Segunda Instância

Locadoras de automóveis precisam rever relação com consumidores

Locadoras de automóveis precisam rever relação com consumidores

A 3ª Câmara de Direito Público do Tribunal de Justiça manteve parcialmente liminar deferida em ação civil pública promovida pelo MP contra locadoras de automóveis que, através de cláusula contratual considerada abusiva, obrigam os locatários a permitir o débito automático, em seus cartões de crédito, de valores referentes a “despesas eventuais decorrentes de sinistro, furto e roubo”, durante o período de locação.

O lançamento indevido, conforme já definido em liminar concedida na Unidade da Fazenda Pública da Comarca da Capital, acarretará multa de R$ 10 mil por ocorrência, a ser revertida em favor do Fundo de Reparação de Interesses Lesados do Estado de Santa Catarina. A decisão tem aplicação em todo o território nacional.
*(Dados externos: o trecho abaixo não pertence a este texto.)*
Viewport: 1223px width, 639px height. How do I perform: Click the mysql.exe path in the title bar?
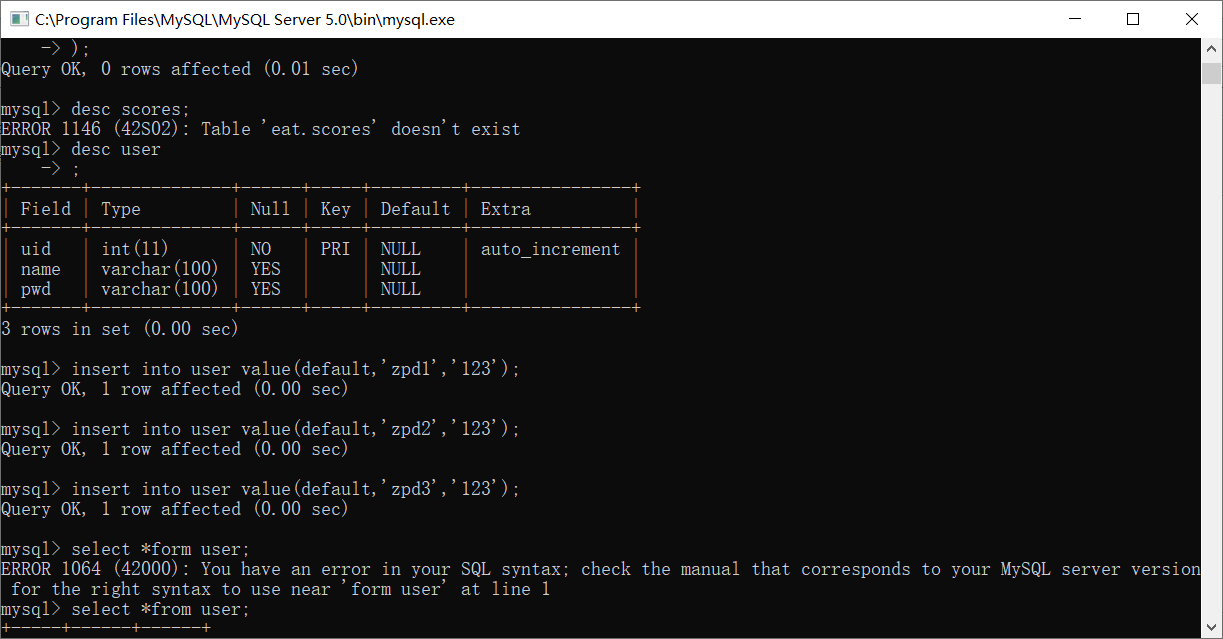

A Car Rental Systems do Brasil Locação de Veículos Ltda., em seu recurso, alegou que o dispositivo é apenas mais uma opção de pagamento a seus clientes, com o objetivo de proporcionar-lhes maior comodidade.

Para o relator do processo, desembargador Pedro Manoel Abreu, entretanto, o caráter de “mera facilidade ao cliente” é substituído por abusividade, pois não possibilita qualquer defesa aos consumidores.

“O item prevê como obrigação do locatário de pagar eventuais danos ocorridos no interior do veículo, tais como equipamentos e acessórios, debitando esses valores unilateral e automaticamente (…), inserindo o consumidor em condição de desvantagem, uma vez que pode ser compelido ao pagamento de montantes consideráveis, como o relativo ao sinistro de um veículo, por exemplo, sem ter qualquer chance de contestar os valores”, explicou.

O relator, contudo, atendeu a pedido da locadora para permitir o lançamento direto de multas de trânsito decorrentes de infrações do cliente – prática da qual estava impedida por força da liminar obtida pelo MP. “O contrato, especialmente no tocante à cobrança das multas, afigura-se razoavelmente adequado, posto que prevê, implicitamente, a obrigatoriedade de notificação do cliente, inclusive para viabilizar o exercício do seu direito de defesa”, afirmou.

O magistrado lembrou, ainda, que locadora e locatário são responsáveis solidários pelos danos causados a terceiros. A decisão foi unânime. A ação civil pública continua em trâmite na Comarca da Capital, onde terá seu mérito julgado em breve.